Another study performed qualitative and quantitative comparisons of normalised and non-normalised (absolute data) EMG amplitude values in the masseter and anterior temporal muscles during habitual chewing among 41 women (21 asymptomatic and 20 symptomatic for TMD) to determine whether normalisation would affect the interpretation of the clinical findings. Activity in the masseter muscle was significantly lower in the group with TMD. After the normalisation of the data, however, no significant differences between groups were found. These results suggest that absolute data may represent clinical findings in the qualitative analysis of the signal [41]. Another study involving dental students found a considerable reduction in EMG activity in the masticatory muscles with the mandible at rest and positioned at a few millimetres of inter-occlusal distance [42].
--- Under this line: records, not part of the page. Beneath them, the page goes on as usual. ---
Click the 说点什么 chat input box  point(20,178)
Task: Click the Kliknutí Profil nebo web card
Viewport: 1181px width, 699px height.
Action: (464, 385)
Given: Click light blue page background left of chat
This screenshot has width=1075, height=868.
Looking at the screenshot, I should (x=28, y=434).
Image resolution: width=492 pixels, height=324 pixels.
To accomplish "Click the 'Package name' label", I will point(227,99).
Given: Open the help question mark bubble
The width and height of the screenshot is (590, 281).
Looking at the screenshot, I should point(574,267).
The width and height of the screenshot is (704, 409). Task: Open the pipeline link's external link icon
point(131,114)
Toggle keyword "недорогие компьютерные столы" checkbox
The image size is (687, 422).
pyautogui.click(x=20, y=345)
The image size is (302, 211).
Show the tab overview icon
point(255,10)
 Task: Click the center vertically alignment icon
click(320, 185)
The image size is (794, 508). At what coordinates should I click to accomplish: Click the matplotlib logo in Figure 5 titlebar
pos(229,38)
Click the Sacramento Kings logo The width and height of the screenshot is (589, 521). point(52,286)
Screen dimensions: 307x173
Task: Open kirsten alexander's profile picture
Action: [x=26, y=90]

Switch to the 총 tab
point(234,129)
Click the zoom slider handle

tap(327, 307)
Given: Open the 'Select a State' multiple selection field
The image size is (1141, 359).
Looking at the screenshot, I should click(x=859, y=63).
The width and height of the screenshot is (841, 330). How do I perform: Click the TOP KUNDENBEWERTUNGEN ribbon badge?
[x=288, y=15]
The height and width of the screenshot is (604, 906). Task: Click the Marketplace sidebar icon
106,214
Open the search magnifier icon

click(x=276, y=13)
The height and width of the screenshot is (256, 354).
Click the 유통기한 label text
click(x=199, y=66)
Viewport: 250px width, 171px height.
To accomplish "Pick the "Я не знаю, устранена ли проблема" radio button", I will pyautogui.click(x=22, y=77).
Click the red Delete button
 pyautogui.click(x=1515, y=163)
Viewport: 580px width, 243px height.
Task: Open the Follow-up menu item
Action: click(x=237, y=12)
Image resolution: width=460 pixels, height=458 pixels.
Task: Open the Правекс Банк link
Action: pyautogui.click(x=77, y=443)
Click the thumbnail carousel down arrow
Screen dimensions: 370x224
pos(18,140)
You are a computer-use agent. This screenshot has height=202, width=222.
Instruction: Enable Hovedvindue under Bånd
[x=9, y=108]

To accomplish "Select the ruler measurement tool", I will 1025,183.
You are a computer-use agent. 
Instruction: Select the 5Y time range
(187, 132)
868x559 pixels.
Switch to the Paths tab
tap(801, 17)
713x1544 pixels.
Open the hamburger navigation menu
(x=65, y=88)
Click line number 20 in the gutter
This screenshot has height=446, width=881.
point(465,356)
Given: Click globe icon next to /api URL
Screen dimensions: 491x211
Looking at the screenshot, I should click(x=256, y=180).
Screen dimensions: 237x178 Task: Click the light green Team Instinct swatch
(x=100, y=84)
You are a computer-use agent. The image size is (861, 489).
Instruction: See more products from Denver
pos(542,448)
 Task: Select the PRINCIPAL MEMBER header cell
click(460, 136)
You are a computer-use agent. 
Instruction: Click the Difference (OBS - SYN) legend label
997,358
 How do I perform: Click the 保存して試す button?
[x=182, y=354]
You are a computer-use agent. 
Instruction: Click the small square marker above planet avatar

One study compared the electrical signals of the masseter and temporal muscles at rest as well as under isotonic and isometric conditions and analysed TMJ sounds during opening and closing of the mouth in a group with TMD before and after treatment. The authors found a reduction in vibratory intensity after treatment, whereas the electrical activity increased in the masseter muscle and decreased in the temporal muscle under isotonic and isometric conditions. However, the differences did not achieve statistical significance [43]. EMG studies demonstrate that TMD causes an alteration in muscle activity, with a reduction in strength, especially on the side not used for chewing [44]. This reduction in strength has been attributed to anxiety and muscle shortening.

Premature occlusal contacts are a possible cause of headaches, facial pain and TMD, affecting chewing function and causing asymmetry in the stomatognathic system [4547]. This can have secondary consequences stemming from the change in occlusal position due to joint and muscle pain, causing deviation of the mandible and leading to excessive pressure on the joint and bilaminar zone [47]. In the growth phase, occlusal interference can lead to symptoms due to the functional deviation of the mandible and periodontal alterations stemming from pain. This functional alteration between dental arches can exert a negative neuromuscular influence, with severe craniocervical disorders that can lead to the development of TMD and directly affect the severity of the condition, with a consequent impact on quality of life [37, 40, 4649].

Muscle conditions are progressive and have a variety of aetiological factors, such as occlusal interference and isometric contractions, with the retention of fluids in the muscle tissue, a reduction in blood supply and the build-up of metabolic products. It is known that an improvement in the condition of the masticatory muscles leads to enhanced chewing capacity [50]. The results of the present study reveal that physiological muscle alterations are present in adolescents with TMD, but no significant correlation was found with the number of occlusal contacts.

The present study has limitations that should be addressed. Although the use of carbon paper for the record of occlusal contacts is the gold standard in the literature, this method may not be accurate when used on young volunteers. Future studies should record these contact points with the use of an occlusal sensor. Another limitation was the failure to include parafunctional habits among the exclusion criteria. Due to the statistical limitations of the study, evaluations of larger groups are needed to draw firmer conclusions.

Conclusion

Statistically significant differences in electromyographic activity of the masseter and temporal muscles were found in the resting position in adolescents with moderate to severe TMD in comparison to those with mild TMD and those without TMD. However, no statistically significant differences were found between groups with and without TMD regarding the number of occlusal contacts.